§ **Supplied material**:
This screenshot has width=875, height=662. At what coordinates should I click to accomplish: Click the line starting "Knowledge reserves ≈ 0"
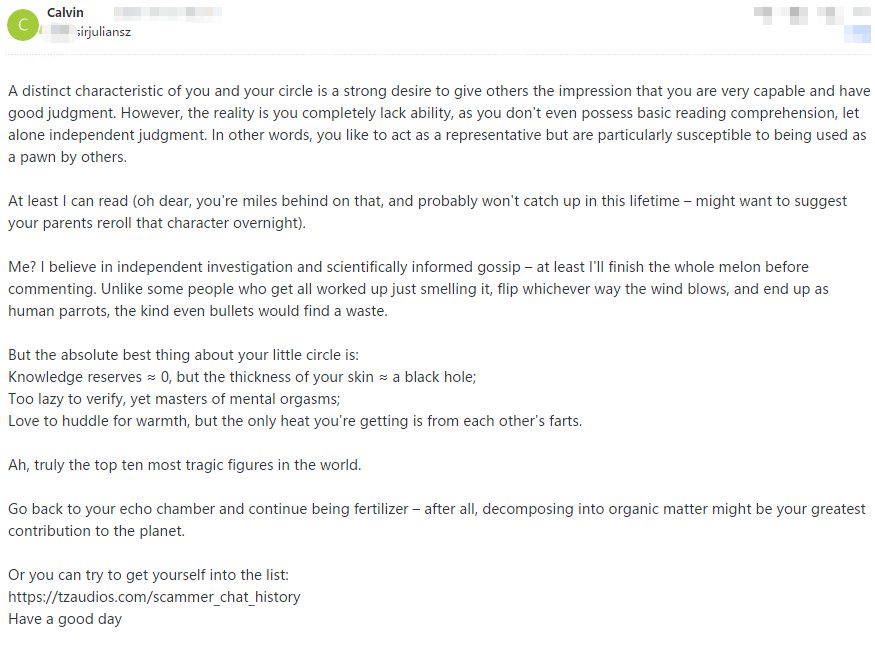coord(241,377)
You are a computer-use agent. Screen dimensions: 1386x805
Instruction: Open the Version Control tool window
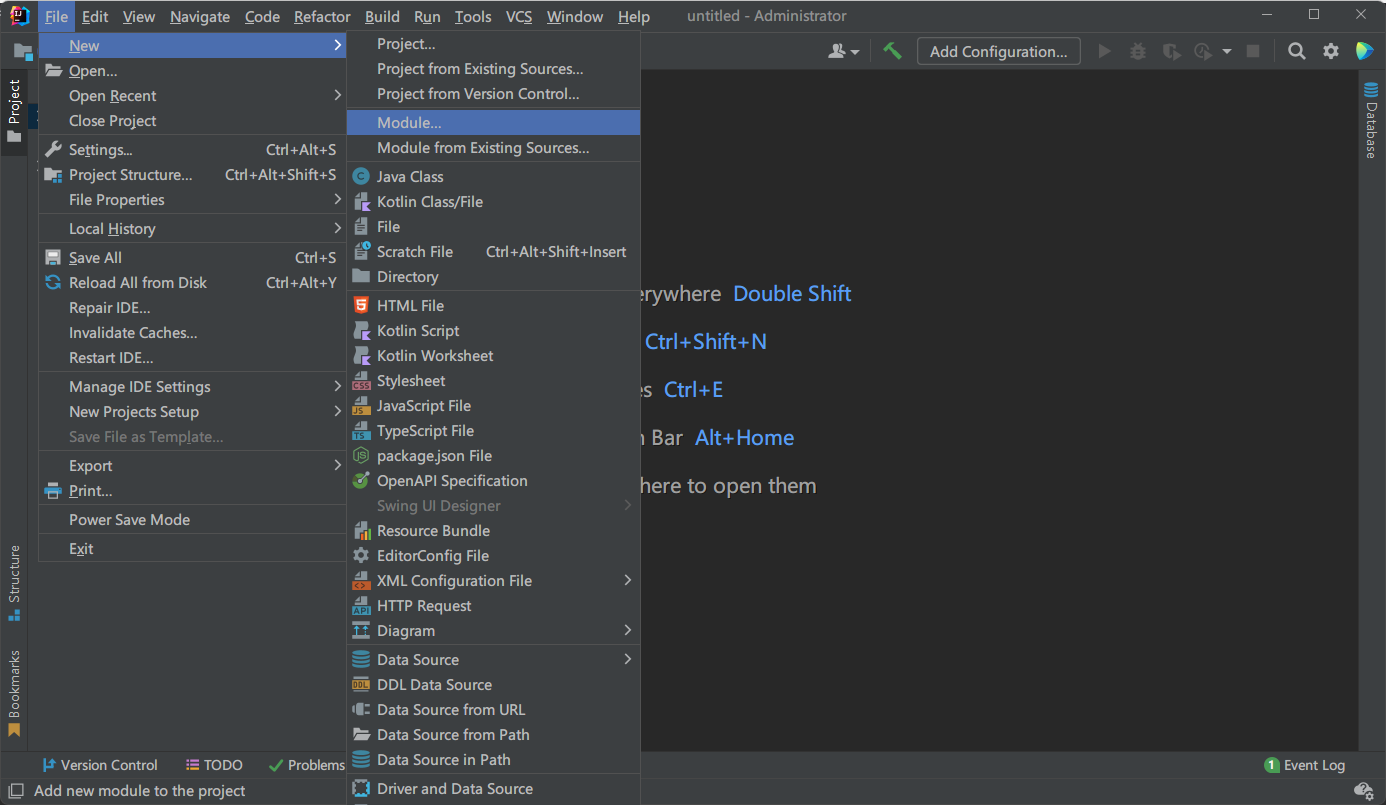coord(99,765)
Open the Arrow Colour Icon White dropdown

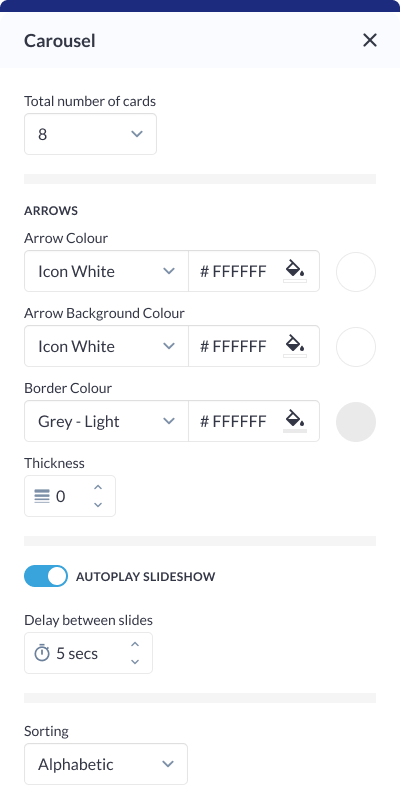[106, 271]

§ **Exercise objective**: Find the line containing "Instruction: Open the" in the records above, then copy it and every line after it exactly, through the last one, without any pictures.

§ **Response box**:
Instruction: Open the Version Control tool window
coord(99,765)
Open the Arrow Colour Icon White dropdown

[106, 271]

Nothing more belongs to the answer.